- TASK OBJECTIVE
Give the lines starting with the line that contains "Task: Click the" and going on through the line that contains "Action: point(245,9)" as a two-column CSV with the columns instruction and answer. Use one row per instruction, put each value in a quoted field with line breaks turned into spaces, and leave the pictures out.

----

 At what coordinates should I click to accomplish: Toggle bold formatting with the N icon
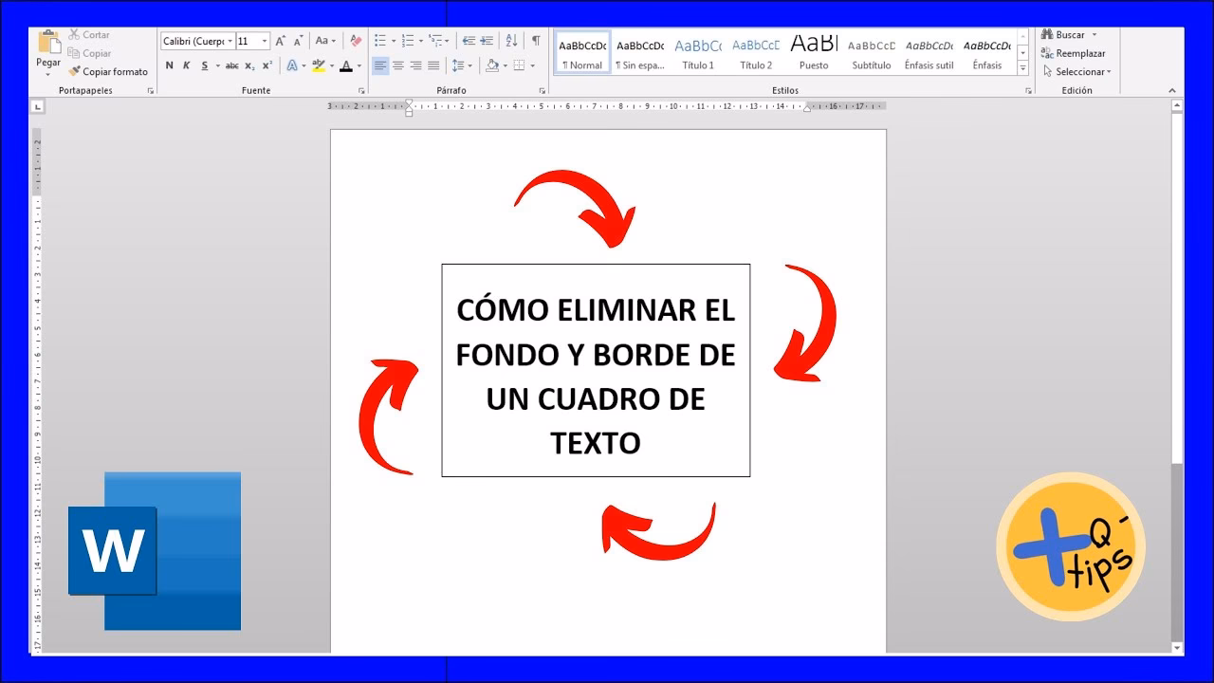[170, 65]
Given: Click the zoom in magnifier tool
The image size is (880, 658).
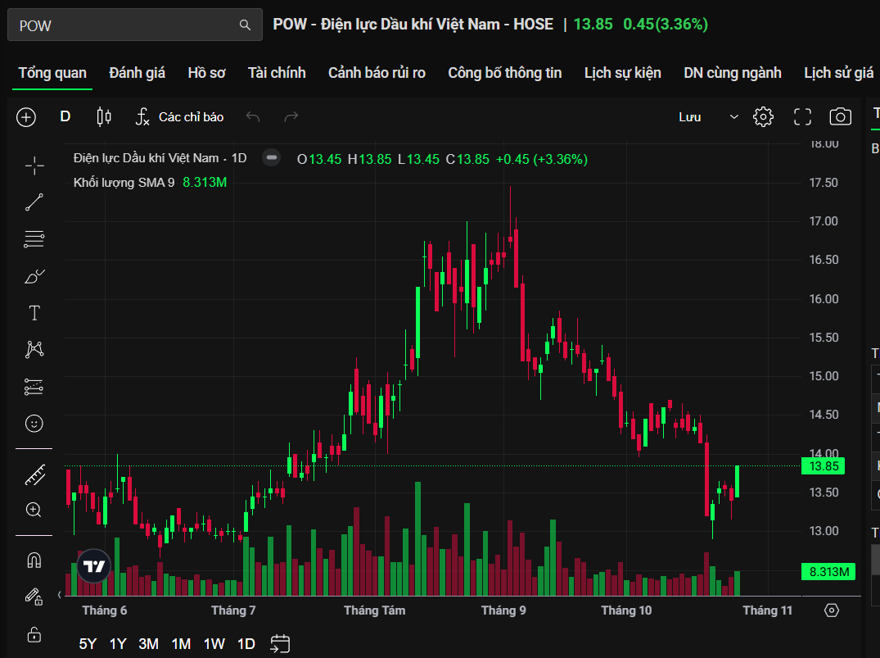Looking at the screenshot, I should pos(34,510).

----

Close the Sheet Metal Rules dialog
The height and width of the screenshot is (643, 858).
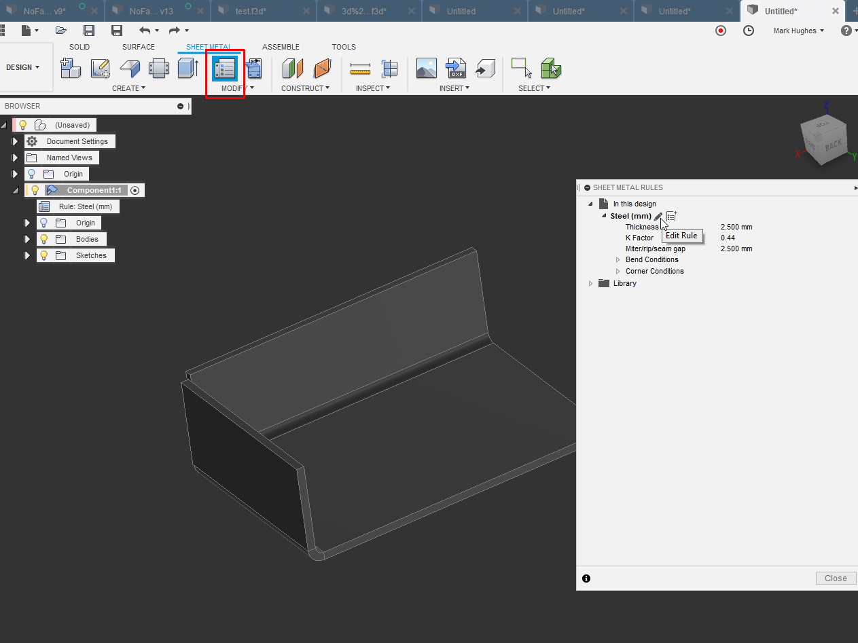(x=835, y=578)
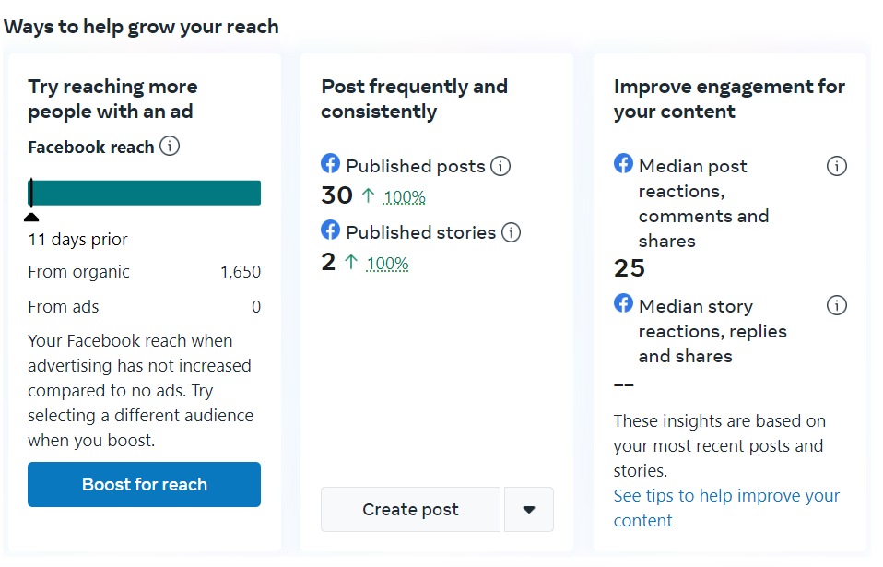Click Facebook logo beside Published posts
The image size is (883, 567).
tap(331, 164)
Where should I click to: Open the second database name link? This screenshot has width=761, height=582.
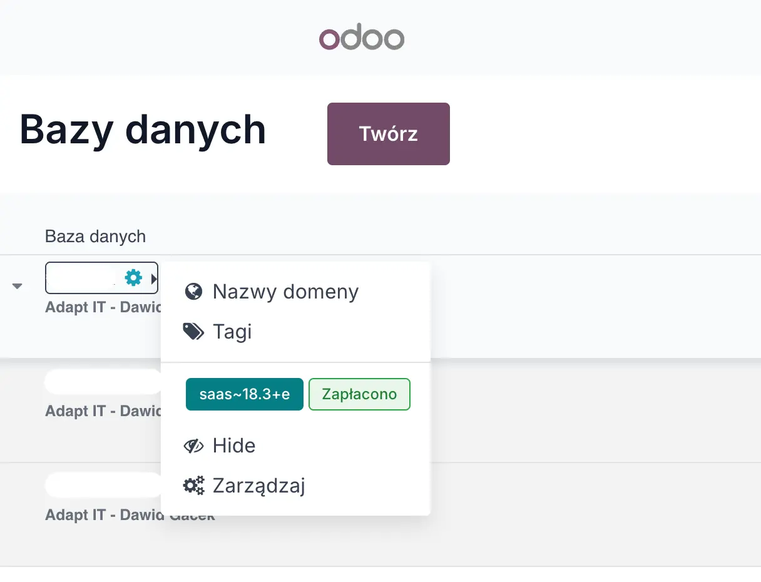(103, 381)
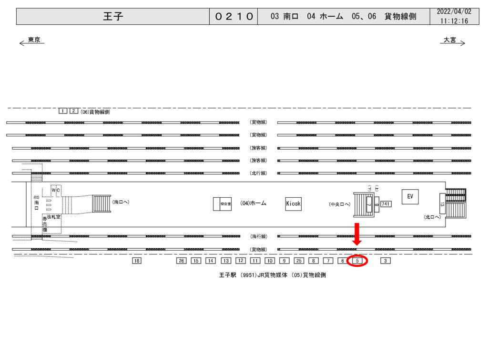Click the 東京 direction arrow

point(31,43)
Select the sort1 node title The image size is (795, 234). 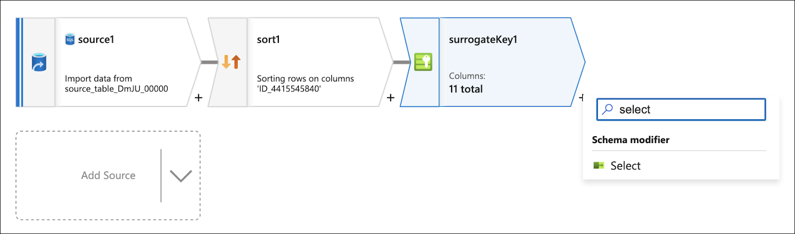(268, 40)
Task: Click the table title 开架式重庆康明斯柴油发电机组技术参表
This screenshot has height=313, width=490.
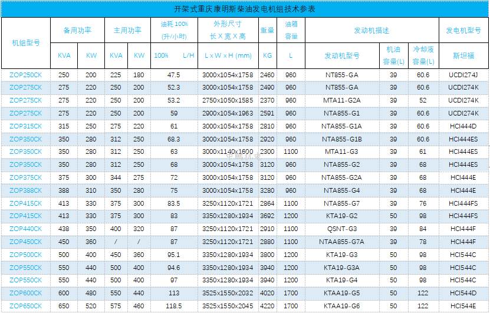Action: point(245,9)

----

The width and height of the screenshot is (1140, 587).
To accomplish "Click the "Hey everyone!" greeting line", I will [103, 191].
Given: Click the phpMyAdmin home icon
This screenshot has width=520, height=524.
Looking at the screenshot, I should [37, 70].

----

- SOLUTION TO THIS TASK
instruction,answer
"Task: Click the table title 开架式重庆康明斯柴油发电机组技术参表 This screenshot has height=313, width=490.","Action: point(245,9)"